Seems Ben over at Scattered Words wrote a small entry about us here at Stupid Evil Bastard in which he muses on how hard we work at making ourselves feel better about not knowing God and our apparent fascination with him. It came as a trackback to Brock’s entry awhile back contrasting Scattered Words with The Hulk’s Blog. As it turns out that is the second trackback to that entry from Scattered Words so I have to wonder who it is that’s really fascinated with whom in this situation. Anyway, I wrote a lengthy comment as a reply, but his TypeKey authentication wasn’t working properly so it got put into a moderation queue so it could be screened to prevent “malicious comments” from appearing on his blog. On the off-chance that my reply ends up being counted as too malicious for Ben to handle I decided to post it here as well, but you may want to go read his entry first or this won’t make a lot of sense.

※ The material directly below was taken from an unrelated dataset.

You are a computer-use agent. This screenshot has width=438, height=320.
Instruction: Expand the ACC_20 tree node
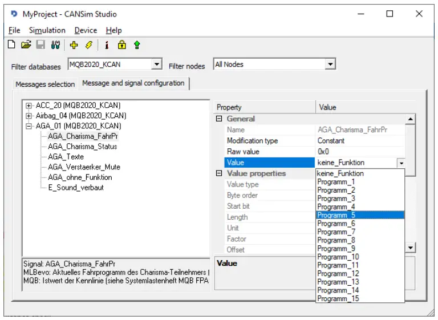29,106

- If all you see in my blog is an effort to feel better about not knowing God then you’re only seeing what you want to see and not what’s actually there. The very idea of trying to make myself feel better about not knowing something I don’t believe exists is nonsensical in the first place.
I have expressed disdain and I have been rude and insulting to those who would come to my blog and try to tell me I’m wrong without having something in the way of a decent argument to backup their point of view and this mainly comes from the weariness of hearing the same old lines over and over again, but I don’t hate these people. Oddly enough, I don’t hate anyone. Yes, I consider many believers to be very much like sheep of which many are ignorant or self-deluded, but saying these things doesn’t bring me any sense of superiority or make me feel good as you assume. If anything it saddens me to think we’ve been around for so long and have yet to outgrow so many of our childhood fantasies.
You do flatter yourself to think so much of these comments on my site are directed at you. I think you’ve been mentioned in all of three entries out of over 2,000, two of which were written by a guest author. The one mention that I made myself was in comparison to Senator Ed Schrock who would appear to be another homosexual man trying to deny his true nature by wrapping himself in the cloak of religious belief.
You have no big secret to share, but I understand what it is you think you have because I used to be a believer myself at one time. Further reading of my blog would have revealed that to you. My sense of peace was developed after I gave up belief in a deity. Considering the struggles you write about here on your blog I’d say I’m probably more at peace than you are, but then I know who I am and I don’t try to be something that I am not.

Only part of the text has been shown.